Triarthrus is a Late Ordovician ptychopariida trilobite that can be found in several states including New York, Ohio, Indiana and Kentucky as well as in Scandinavia, China, and northern provinces in Canada. Triarthrus eatoni was a common trilobite found within deeper waters 440 million years ago.
Triarthrus could grow up to 2-inches in length, making it an average-sized trilobite. Its cephalon (head section) is semicircular with a raised glabella (midsection) and a relatively small pygidium (tail-end). The antennas were most likely flexible and are double the length of the cephalon. Triarthrus eatoni started as an egg that was less than a millimeter long and within a few months it was several millimeters long, living off of the ocean floor filtering food particles for nourishment.

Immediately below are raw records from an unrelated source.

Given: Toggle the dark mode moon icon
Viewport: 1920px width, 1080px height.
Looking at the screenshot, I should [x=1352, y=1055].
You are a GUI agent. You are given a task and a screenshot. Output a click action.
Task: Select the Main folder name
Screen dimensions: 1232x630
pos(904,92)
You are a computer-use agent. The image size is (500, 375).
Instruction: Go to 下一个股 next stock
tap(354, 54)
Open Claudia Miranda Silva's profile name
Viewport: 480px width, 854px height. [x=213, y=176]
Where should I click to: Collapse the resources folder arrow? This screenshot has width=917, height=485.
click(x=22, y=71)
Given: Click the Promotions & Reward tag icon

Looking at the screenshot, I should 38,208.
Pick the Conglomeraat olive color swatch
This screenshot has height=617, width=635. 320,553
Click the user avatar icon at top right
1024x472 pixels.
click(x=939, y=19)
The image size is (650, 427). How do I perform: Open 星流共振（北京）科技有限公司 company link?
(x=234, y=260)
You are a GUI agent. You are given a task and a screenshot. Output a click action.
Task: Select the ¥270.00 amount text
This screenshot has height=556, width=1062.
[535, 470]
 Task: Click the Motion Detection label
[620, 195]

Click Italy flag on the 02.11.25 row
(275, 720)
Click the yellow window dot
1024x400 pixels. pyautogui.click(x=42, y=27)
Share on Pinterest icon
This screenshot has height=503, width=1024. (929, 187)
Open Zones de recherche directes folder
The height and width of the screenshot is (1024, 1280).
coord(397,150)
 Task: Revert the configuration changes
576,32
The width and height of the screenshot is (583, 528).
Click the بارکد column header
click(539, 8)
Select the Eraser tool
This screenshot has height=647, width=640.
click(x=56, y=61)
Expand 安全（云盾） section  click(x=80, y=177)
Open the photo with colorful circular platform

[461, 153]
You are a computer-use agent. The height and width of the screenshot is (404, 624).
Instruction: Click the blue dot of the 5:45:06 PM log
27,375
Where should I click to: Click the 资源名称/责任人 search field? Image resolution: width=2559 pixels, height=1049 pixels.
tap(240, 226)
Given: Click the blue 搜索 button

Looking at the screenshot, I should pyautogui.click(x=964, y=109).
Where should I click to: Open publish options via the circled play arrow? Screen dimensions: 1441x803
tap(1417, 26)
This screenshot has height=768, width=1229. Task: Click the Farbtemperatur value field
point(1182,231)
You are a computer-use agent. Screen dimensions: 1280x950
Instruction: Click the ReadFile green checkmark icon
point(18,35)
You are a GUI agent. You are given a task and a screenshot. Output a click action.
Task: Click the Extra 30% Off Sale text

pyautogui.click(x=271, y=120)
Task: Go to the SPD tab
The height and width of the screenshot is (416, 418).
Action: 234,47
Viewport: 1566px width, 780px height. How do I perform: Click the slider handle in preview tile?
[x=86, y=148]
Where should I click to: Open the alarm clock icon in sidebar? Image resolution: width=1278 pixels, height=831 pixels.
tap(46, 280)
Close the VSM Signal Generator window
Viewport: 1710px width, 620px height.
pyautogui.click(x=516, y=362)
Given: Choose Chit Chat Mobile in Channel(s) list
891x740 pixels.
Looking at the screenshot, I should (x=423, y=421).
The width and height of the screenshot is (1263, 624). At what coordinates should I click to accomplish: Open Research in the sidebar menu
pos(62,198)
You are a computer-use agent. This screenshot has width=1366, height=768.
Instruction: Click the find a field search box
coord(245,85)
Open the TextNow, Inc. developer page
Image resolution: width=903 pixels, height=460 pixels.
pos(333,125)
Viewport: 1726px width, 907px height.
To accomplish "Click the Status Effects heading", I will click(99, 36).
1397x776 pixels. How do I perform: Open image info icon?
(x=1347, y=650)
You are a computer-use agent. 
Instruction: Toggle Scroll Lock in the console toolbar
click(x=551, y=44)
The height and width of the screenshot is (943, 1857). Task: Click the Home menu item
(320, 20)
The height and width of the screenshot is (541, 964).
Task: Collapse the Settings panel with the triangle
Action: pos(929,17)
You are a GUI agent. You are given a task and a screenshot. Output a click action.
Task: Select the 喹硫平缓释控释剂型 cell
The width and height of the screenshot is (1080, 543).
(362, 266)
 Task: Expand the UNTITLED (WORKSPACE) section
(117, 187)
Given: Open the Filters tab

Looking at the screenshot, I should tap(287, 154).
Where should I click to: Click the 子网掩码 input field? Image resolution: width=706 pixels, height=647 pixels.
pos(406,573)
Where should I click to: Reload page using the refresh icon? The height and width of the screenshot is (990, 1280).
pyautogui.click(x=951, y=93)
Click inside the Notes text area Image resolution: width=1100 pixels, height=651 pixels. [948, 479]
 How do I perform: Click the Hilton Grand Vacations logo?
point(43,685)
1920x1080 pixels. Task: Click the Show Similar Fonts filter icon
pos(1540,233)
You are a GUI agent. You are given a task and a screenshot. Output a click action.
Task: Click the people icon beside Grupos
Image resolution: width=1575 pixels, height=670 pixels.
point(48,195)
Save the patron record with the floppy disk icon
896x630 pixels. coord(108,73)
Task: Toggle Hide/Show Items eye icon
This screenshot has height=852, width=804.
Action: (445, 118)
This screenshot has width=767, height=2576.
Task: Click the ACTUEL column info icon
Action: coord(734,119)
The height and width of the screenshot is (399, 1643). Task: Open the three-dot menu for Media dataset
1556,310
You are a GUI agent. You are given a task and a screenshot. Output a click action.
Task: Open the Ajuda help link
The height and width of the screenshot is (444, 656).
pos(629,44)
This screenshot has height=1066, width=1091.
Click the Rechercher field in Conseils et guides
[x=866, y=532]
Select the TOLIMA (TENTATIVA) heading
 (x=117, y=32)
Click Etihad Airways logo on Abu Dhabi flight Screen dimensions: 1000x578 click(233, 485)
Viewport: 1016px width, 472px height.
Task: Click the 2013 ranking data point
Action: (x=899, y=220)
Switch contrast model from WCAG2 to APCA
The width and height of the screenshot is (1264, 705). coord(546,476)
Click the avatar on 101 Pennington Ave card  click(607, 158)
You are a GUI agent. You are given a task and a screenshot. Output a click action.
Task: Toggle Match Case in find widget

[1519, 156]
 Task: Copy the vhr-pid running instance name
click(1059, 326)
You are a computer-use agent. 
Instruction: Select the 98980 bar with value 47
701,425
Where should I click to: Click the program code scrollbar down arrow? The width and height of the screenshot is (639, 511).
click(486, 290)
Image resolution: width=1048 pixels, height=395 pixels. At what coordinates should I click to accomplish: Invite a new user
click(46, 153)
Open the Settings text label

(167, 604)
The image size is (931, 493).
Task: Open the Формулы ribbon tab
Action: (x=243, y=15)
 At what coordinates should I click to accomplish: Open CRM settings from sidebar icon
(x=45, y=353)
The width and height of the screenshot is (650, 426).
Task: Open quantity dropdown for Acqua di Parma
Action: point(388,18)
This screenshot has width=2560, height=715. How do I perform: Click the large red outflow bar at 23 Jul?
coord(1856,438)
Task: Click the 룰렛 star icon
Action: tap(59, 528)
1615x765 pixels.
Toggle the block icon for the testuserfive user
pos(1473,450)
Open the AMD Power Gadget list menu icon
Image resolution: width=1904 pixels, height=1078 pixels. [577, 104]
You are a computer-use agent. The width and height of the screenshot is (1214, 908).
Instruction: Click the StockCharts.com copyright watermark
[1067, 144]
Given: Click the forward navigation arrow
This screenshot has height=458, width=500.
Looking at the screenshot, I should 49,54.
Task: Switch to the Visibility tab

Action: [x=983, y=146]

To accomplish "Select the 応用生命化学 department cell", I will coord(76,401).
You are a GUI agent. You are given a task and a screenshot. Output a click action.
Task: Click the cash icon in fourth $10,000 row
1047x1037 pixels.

There are only a handful of sites in the world that are known to have soft bodied preservation of trilobites, and fewer so with pyrite. The Whetstone Gulf Formation in Lewis County, New York and Beecher’s Trilobite Bed in Oneida County, New York are exceptional localities that have exquisitely preserved Ordovician-aged trilobites with soft tissue replaced by pyrite. Because the trilobites within these formations were quickly buried in a mudslide 450 million years ago, oxygen was eliminated from the environment, replacing the oftentimes unseen soft appendages with the glimmering fool’s gold.
This Triarthrus eatoni specimen measures 1 x .5 inches (including the legs and antennae). When looking closely enough, minuscule specks are seen on and around the trilobite, which are its eggs. It is extremely rare to come across a trilobite specimen with soft tissues like legs and antennae preserved, let alone preserved eggs.